Artie already had Nestor twenty yards up a rock ridge when Lacey returned with the bags. Nestor’s felt heavy and clinked as Lacey traversed the muddy roots to the rock ridge.
“Booze,” she said aloud.
The bottles clinked and the rain pattered on Lacey’s helmet. The footing on the ridge got slippery where jagged shale gave way to slick swells of speckled granite. Lacey caught up with Artie on a shelf in the ridge. It was a little clearing with beaten ferns. Ahead, a game trail continued up into a shadowy mountain. Below, the ridge curled around and offered a grandstand seat to the action occurring around the marble dais. The rain slowed. Men flew like ragdolls above the misty tree line. Screams echoed in the valley bowl.
“Let’s see his bag,” Artie said, dropping Nestor onto a soft bed of ferns and flipping her legs over the ledge. She sat looking down on the screaming men like she was at a ballgame. Artie accepted the ragged pack from Lacey, her thick hands dipping into its contents. She extracted a bottle and patted the ledge next to her. Lacey sat down. In the valley, a booted leg spun out of the mist. The sound of crunching metal bounced up the ridge. Lacey looked away. Artie unscrewed the bottle, took a hit, and smiled down at the violence below. Her smile said boys will be boys. She handed the bottle to Lacey. The whiskey burned on the way down.

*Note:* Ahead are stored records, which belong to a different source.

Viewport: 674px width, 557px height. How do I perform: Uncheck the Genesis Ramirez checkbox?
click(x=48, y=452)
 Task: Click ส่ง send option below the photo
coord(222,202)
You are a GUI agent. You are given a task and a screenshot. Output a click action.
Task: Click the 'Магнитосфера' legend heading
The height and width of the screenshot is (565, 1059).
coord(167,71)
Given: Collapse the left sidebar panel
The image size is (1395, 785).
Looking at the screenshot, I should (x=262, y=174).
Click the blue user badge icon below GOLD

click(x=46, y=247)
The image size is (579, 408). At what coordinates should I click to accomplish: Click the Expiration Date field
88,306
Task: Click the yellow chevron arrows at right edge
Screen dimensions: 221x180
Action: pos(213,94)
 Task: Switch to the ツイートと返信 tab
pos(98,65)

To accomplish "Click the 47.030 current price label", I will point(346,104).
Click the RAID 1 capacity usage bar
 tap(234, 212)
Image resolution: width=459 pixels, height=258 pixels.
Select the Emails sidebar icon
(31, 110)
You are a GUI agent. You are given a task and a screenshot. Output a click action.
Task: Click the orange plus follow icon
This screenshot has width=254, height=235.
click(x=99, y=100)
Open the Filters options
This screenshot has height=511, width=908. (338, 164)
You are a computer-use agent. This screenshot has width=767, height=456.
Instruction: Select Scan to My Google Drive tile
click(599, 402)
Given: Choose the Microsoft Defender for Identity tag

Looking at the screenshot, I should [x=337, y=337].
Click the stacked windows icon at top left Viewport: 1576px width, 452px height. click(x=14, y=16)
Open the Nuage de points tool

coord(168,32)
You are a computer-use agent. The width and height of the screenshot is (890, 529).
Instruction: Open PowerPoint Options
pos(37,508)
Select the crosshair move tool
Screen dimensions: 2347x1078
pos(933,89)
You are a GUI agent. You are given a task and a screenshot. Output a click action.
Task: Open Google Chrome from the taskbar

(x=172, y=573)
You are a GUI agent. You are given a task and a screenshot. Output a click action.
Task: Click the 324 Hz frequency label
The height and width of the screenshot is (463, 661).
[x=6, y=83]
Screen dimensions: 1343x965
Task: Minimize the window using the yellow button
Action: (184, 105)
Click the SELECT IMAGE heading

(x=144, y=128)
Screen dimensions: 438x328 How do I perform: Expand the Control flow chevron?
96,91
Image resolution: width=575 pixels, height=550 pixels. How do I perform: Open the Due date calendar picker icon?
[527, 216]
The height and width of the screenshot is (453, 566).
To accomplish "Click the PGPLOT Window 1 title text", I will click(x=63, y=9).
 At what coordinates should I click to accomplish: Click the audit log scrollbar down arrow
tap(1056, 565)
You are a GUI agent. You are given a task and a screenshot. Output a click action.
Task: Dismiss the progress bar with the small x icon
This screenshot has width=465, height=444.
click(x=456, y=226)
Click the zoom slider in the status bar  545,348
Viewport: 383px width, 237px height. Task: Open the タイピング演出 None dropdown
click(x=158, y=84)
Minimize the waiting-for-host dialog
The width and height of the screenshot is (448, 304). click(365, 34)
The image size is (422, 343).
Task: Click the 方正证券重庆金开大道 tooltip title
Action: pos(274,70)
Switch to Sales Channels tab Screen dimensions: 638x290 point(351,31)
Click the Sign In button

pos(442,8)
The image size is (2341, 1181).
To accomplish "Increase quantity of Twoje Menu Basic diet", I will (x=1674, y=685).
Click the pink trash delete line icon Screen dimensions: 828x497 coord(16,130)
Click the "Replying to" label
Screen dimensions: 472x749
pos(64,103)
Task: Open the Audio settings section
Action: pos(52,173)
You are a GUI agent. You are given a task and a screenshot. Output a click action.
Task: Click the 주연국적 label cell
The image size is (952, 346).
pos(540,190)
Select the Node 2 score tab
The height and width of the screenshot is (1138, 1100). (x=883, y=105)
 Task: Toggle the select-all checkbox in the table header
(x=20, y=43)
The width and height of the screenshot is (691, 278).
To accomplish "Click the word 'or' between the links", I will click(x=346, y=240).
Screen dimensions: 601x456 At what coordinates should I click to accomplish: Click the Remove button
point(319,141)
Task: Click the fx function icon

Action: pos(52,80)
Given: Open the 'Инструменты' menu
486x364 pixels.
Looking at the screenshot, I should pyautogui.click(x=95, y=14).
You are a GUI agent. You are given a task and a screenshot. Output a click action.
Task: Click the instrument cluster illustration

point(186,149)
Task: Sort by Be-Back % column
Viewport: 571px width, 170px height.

“Hawthorne,” Nestor grumbled. “It’s all so Hawthornian.”
Lacey ignored him.
“You think Nestor can find us a way out?” she asked.
“Nestor?” Artie snorted. “Why, because you think he’s part Indian? He’s no more Indian that Kevin Costner. I been workin the ‘rondacks since I was a teen. Me and the foreman’s map will get us out.”
“‘…he was signifier of his race, a one time totem…’” Nestor said. Lacey thought this might have been a quote from Hawthorne.
“Perhaps we could try for the jeep?” asked Lacey.
“What d’ya think?” Artie indicated the valley. Lacey’s jeep crashed through the trees. The sound of screaming followed it. “Nah, it’s a long hike out but hoofin it ‘sall we got.”
The bottle passed. The show played out in the valley bowl. The rain stopped. A thick fog moved in as the sun drew behind the old, worn mountains. Lacey’s legs ached at the thought of walking out. They were in virgin territory – a long way from nowhere. The bottle came back to her.
“Hey, college co-ed,” Artie said. Her eyes looked slow now. She slurred a bit when she talked. “I mean, Lacey, you ever kiss a girl?”
“‘…they knew now the faun looked down on them and laughed…’” Nestor quoted.
In the forest, an early owl hooted a sonar pulse call. A scream answered from the valley.
“You have a strange sense of timing,” Lacey said. The whiskey burned on the way down.